Doubly Accelerated Methods for Faster CCA and Generalized Eigendecomposition
This work addresses computational bottlenecks in machine learning and data analysis for researchers and practitioners dealing with large-scale matrix problems, offering significant speedups.
The paper tackled the problems of finding top k generalized eigenvectors (k-GenEV) and canonical-correlation analysis vectors (k-CCA) by proposing algorithms LazyEV and LazyCCA, achieving running times linear in input size and k, with doubly-accelerated dependencies on the square root of matrix condition number and eigengap, and providing the first such results for these problems.

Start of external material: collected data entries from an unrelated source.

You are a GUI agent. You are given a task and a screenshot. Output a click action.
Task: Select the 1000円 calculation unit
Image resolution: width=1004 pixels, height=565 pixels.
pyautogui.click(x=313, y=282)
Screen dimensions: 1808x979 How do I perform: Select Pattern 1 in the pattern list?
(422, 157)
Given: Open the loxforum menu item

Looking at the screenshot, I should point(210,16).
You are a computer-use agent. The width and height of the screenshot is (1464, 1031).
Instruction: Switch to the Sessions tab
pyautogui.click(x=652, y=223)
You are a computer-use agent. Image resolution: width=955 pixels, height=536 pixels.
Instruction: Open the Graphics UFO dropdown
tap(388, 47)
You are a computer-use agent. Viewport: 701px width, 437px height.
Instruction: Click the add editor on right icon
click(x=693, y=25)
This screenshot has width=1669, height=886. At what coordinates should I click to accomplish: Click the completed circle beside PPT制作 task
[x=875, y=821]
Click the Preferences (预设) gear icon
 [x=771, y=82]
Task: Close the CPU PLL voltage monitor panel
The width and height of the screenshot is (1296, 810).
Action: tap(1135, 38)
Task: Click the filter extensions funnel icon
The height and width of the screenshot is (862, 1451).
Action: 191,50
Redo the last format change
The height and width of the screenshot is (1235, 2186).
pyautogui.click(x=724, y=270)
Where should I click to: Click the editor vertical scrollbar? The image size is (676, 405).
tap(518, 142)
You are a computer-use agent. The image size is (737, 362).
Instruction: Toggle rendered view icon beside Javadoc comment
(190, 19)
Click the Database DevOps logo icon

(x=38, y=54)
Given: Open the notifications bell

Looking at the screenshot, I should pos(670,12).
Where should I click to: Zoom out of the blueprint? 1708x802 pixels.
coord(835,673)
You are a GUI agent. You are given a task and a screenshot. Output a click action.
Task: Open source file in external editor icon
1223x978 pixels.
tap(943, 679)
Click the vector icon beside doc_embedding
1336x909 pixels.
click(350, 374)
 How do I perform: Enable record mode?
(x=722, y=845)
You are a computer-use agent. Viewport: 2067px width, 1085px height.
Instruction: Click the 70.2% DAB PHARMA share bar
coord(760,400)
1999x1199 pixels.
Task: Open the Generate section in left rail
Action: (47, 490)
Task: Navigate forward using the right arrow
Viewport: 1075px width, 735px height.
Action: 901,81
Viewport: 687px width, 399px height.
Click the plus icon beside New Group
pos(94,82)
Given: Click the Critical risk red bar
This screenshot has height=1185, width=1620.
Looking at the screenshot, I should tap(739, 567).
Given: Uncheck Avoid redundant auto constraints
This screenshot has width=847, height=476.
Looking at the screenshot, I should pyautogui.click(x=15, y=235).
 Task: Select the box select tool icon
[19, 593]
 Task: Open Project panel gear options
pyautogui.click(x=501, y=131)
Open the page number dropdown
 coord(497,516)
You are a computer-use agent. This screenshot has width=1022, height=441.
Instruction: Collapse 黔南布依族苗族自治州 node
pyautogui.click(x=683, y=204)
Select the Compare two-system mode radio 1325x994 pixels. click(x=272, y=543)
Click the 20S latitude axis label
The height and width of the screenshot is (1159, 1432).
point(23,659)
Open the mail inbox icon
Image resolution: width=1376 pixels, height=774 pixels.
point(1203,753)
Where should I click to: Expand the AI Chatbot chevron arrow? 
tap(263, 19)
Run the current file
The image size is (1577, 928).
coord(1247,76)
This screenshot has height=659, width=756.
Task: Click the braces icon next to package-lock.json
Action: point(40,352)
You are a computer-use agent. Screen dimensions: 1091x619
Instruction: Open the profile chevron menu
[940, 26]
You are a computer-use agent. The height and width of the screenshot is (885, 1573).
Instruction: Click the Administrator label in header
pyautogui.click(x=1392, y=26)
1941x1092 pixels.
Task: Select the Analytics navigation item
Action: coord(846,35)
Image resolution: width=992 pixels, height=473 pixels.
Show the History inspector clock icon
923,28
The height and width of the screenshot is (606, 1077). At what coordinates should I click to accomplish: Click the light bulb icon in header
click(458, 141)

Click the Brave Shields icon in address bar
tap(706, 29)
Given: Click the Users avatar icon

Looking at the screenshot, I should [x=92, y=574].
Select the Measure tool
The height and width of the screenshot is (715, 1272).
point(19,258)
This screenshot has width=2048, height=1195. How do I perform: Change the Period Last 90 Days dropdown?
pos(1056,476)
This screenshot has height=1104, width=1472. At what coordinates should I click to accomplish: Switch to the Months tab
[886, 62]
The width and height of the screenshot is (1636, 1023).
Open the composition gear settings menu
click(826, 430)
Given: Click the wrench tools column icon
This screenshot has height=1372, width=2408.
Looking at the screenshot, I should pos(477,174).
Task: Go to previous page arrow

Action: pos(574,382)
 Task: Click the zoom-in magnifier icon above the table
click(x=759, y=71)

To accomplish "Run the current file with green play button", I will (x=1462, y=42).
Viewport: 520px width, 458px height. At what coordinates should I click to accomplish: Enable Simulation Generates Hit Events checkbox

We study $k$-GenEV, the problem of finding the top $k$ generalized eigenvectors, and $k$-CCA, the problem of finding the top $k$ vectors in canonical-correlation analysis. We propose algorithms $\mathtt{LazyEV}$ and $\mathtt{LazyCCA}$ to solve the two problems with running times linearly dependent on the input size and on $k$. Furthermore, our algorithms are DOUBLY-ACCELERATED: our running times depend only on the square root of the matrix condition number, and on the square root of the eigengap. This is the first such result for both $k$-GenEV or $k$-CCA. We also provide the first gap-free results, which provide running times that depend on $1/\sqrt{\varepsilon}$ rather than the eigengap.